In summary, our calculations show that the CDW transition in CsV3Sb5 is primarily driven by the large electron-phonon coupling within the system, while the melting of the CDW can be attributed to the robust anharmonic effects of the lattice. The CDW is exclusively triggered by the unstable phonons at the L point, with the M phonons not assuming a pivotal role. Despite the phase transition being of second-order or weak first-order character, an examination of the spectral function at the L point suggests that observing this softening experimentally is impossible29. All in all, in contrast to the pure kagome CDW, which is prototypically nesting-driven and strictly two-dimensional, the CsV3Sb5 CDW exhibits notable deviations being purely three-dimensional and driven by the electron-phonon coupling. The remarkable agreement between our results and experimental data suggests that the CDW mechanism can be studied independently from the phenomena emerging in the CDW phase and that lattice quantum anharmonic effects may also wield a crucial influence on the novel physics in the CDW state. We anticipate a similar impact of the electron-phonon coupling and anharmonicity on other kagome families66,67,68,69, as well as the presence of anomalous phonon spectral functions. For instance, the discrepancy observed in 166 compounds between the phonon collapse and the CDW order66 might be attributed to the phonon responsible for the CDW order going unnoticed because of its large linewidth. On the other hand, the absence of a CDW in titanium-based CsTi3Bi5 kagome compounds67 likely results from a distinct balance between the stabilizing role of anharmonicity and electron-phonon destabilizing forces.

Methods

First-principles density functional theory (DFT) calculations were conducted using the Quantum Espresso package70,71. We used the generalized gradient approximation with the Perdew-Burke-Ernzerhof parameterization72 together with projector-augmented wave pseudopotentials73 generated by Dal Corso74 and considering 9/5/13 valence electrons for cesium/antimony/vanadium.

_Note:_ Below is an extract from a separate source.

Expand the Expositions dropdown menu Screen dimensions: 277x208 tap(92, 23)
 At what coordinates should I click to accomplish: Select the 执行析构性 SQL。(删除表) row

Unless stated otherwise, we used energy cutoffs of 60/600 Ry for the wavefunctions/density with a Methfessel-Paxton smearing75 of 0.002 Ry for the calculations. The structural relaxation and DFPT calculations were performed using a 16 × 16 × 10 grid, without accounting for spin-orbit coupling (SOC), and internal relaxations were done with the experimental lattice parameters given in12 and stopped when forces were below 0.001 Ry/au. Subsequently, SOC was included to compute the electronic band structures and Fermi surfaces (see Fig. 1). The calculations using Fermi-Dirac smearing were done with an 18 × 18 × 12 k-grid and with smearings ranging from 0.0001 Ry up to 0.0065 Ry. To generate the Fermi surface plots, we employed the Wannierization procedure implemented in Wannier9076, along with WannierTools77. First, we obtained a tight-binding model with a Wannierization considering d and p orbitals in vanadium and antimony sites. Then, we calculated the Fermi surface as implemented in WannierTools for a 200 × 2000 × 100 grid. Harmonic phonons were computed using density functional perturbation theory (DFPT)78 within a 6 × 6 × 4 phonon grid. The anharmonic temperature-dependent phonon calculations were done under the Stochastic Self-Consistent Harmonic Approximation (SSCHA)60,61,62 as implemented in the SSCHA code63. In order to capture all the relevant high-symmetry points, the free energy Hessians (SSCHA anharmonic phonons) were done with the inclusion of fourth-order force constants in a 2 × 2 × 2 supercell, which naturally captures the Γ, A, M, and L points. The Brillouin zone integrals for the supercell calculations were performed with a 7 × 7 × 4 k-grid (equivalent to a 14 × 14 × 8 grid in the primitive cell). The dynamical extension of the theory61,79 was used to compute the spectral function within the so-called bubble approximation for the self-energy. The calculation considered phonon-phonon scattering on a 2 × 2 × 2 and a 0.1 cm−1 Gaussian smearing was used to approximate the Dirac deltas.